*** Opening Working data ***
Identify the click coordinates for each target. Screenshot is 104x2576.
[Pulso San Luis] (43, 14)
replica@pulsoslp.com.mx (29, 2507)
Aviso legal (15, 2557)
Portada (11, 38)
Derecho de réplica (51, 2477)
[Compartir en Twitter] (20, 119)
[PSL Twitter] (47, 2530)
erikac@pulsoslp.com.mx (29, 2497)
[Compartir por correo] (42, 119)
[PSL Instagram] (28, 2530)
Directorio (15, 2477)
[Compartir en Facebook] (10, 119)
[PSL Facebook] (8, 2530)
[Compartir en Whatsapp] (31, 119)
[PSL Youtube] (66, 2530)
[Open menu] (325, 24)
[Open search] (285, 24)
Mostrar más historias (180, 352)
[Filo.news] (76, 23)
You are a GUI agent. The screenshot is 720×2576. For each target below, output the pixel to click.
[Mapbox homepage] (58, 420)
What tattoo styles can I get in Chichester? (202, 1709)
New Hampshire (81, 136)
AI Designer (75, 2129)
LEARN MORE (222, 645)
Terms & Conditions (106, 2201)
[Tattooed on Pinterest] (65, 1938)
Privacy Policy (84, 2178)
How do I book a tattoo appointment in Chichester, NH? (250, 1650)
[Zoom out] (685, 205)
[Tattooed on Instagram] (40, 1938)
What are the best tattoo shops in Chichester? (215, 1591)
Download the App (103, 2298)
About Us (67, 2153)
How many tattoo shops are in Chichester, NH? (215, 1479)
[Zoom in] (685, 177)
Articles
*** Closing Working data ***
#### [What this task involves]
If a line in the material above contains the word "target", copy it.

#### [Expected answer]
Identify the click coordinates for each target. Screenshot is 104x2576.
You are a GUI agent. The screenshot is 720×2576. For each target below, output the pixel to click.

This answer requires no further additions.